Officials Cite Grove City Ruling In Their Shift on Title IX Case
Washington--The Education Department's office for civil rights, following what was described as an "informal directive" to re-examine pending cases, has dropped a finding of sex discrimination against the University of Maryland because of a recent U.S. Supreme Court decision limiting the scope of the law requiring equal treatment of men and women in education.
The civil-rights office's March 8 decision to drop the Maryland case came nine days after the Court ruled 6 to 3 in Grove City College v.

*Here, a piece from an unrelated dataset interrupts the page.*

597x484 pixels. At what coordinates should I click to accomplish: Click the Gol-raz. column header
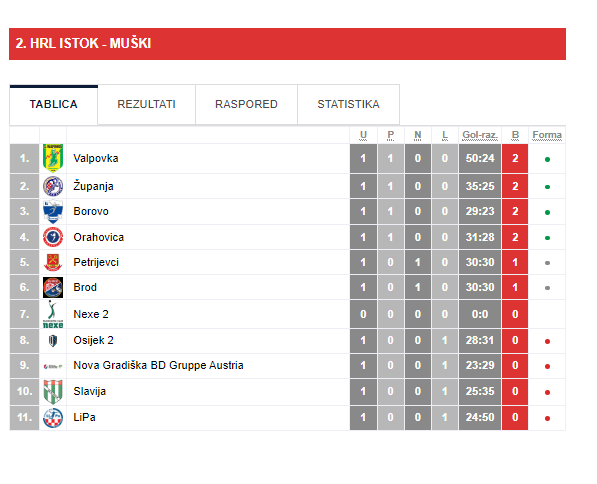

Bell that only those parts of an institution that receive federal aid must comply with Title IX of the Education Amendments of 1972. One women's-rights advocate called the move "an unfortunate but predictable outcome" of the decision.

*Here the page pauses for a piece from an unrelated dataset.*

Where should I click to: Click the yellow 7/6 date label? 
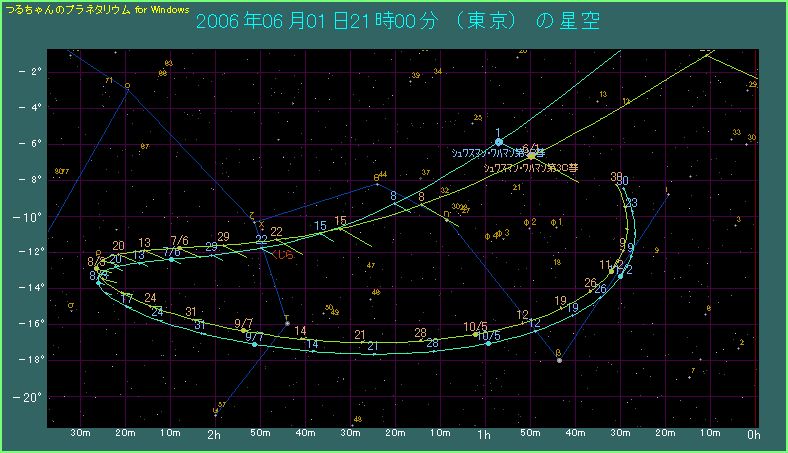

Less than a week before the Grove City case was decided, the civil-rights office officially notified the university in a 30-page letter of finding that it had violated Title IX by not accommodating the "interests and abilities" of female athletes.
The office concluded that the university had failed to treat male and female athletes equally in terms of scholarships, compensation of coaches, practice time, availability of facilities, provision of trainers, recruitment, travel, and overall support services, according to an Education Department spokesman.
'Program or Activity'
At issue in the Grove City case was the meaning of a section of Title IX stating that sex bias is prohibited "in any educational program or activity receiving federal financial assistance." Identical language is found in Title VI of the Civil Rights Act of 1964, which prohibits racial discrimination, Section 504 of the Rehabilitation Act of 1973, which prohibits discrimination against the handicapped, and the Age Discrimination Act of 1975.
The Court determined that only the financial-aid department at Grove City College needed to comply with Title IX's anti-discrimination provisions, because it is the only "program or activity" at the college that receives federal aid. (See Education Week, March 7, 1984.)
That interpretation of Title IX squared with the position taken by the Reagan Administration in the case. In arguing that interpretation before the Court, the Administration rejected the position it previously had taken in lower courts--and the position endorsed by three previous Administrations--that institutionwide Title IX coverage is triggered when a school or college receives any federal aid.
Ruling Under Review
Spokesmen for the Justice and Education Departments said last week that both agencies are still in the process of reviewing the Grove City decision to determine whether they will need to modify federal regulations governing the enforcement of the anti-discrimination laws that contain the contested language.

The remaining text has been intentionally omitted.